Which lines of the entries contain the word "label"? Please list them.

╭─ Listed records

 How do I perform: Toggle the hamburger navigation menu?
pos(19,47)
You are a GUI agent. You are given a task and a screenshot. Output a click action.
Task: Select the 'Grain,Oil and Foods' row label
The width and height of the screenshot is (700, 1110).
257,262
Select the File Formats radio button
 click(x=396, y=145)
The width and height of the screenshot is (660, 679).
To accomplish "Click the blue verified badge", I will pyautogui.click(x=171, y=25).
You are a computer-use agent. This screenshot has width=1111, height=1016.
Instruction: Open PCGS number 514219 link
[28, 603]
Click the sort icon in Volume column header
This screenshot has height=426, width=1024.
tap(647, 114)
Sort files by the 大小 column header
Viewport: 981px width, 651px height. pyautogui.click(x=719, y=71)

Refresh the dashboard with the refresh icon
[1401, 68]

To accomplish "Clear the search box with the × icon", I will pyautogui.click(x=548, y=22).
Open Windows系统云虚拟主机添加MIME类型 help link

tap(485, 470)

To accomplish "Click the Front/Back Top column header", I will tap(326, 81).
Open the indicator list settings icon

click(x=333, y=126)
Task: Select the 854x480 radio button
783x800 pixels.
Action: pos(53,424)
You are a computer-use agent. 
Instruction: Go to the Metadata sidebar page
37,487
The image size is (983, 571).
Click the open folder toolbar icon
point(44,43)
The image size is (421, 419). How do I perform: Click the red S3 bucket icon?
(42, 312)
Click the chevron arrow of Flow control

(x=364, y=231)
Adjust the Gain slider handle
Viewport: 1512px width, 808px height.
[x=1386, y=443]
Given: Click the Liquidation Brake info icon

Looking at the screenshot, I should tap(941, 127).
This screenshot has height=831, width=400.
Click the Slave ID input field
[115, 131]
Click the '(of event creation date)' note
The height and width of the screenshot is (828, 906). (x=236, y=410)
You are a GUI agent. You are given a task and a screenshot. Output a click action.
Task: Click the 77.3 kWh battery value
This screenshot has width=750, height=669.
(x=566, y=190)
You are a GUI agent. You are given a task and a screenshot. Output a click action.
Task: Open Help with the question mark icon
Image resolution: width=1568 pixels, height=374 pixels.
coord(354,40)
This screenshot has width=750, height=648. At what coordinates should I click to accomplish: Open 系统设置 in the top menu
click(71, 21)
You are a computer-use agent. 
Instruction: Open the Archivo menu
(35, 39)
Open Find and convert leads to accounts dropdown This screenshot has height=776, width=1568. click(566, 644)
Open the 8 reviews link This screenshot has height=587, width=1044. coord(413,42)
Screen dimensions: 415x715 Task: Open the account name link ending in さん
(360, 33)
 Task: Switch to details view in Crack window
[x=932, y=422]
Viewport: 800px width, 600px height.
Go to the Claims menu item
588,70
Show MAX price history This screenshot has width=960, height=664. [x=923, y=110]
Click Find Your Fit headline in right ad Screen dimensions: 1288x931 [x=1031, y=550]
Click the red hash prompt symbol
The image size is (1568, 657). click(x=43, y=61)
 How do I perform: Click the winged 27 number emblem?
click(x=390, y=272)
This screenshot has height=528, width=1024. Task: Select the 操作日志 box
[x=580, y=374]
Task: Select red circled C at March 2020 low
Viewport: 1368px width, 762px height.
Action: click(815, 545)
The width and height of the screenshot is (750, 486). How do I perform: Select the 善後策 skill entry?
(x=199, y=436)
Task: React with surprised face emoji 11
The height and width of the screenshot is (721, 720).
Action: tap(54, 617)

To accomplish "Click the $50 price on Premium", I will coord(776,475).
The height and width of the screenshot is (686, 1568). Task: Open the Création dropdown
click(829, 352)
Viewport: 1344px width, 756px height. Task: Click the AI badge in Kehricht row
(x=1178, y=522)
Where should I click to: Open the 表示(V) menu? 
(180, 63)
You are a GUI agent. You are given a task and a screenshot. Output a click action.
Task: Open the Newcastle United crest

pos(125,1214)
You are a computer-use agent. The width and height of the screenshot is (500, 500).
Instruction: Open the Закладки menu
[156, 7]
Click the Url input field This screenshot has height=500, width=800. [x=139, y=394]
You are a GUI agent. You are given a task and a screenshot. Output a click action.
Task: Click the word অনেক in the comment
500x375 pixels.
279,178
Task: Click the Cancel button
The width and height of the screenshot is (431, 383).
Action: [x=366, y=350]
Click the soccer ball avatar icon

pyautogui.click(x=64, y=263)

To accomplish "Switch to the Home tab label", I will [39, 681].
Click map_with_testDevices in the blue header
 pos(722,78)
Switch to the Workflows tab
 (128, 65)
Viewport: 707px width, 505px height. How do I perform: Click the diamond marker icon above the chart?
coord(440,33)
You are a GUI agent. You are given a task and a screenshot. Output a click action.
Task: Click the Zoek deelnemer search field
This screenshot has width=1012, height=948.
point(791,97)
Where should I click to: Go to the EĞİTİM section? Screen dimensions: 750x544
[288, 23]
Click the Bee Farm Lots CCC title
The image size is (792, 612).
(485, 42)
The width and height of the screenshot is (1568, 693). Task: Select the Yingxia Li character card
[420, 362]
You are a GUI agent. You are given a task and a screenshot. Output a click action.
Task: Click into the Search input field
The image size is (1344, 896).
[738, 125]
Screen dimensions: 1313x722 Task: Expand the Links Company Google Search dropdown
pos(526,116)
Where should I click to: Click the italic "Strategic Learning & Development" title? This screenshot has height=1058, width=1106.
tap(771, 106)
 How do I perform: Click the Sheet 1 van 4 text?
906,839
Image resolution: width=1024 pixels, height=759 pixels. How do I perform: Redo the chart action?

╰─

• Answer for the task:
Task: Select the 'Grain,Oil and Foods' row label
To accomplish "Switch to the Home tab label", I will [39, 681].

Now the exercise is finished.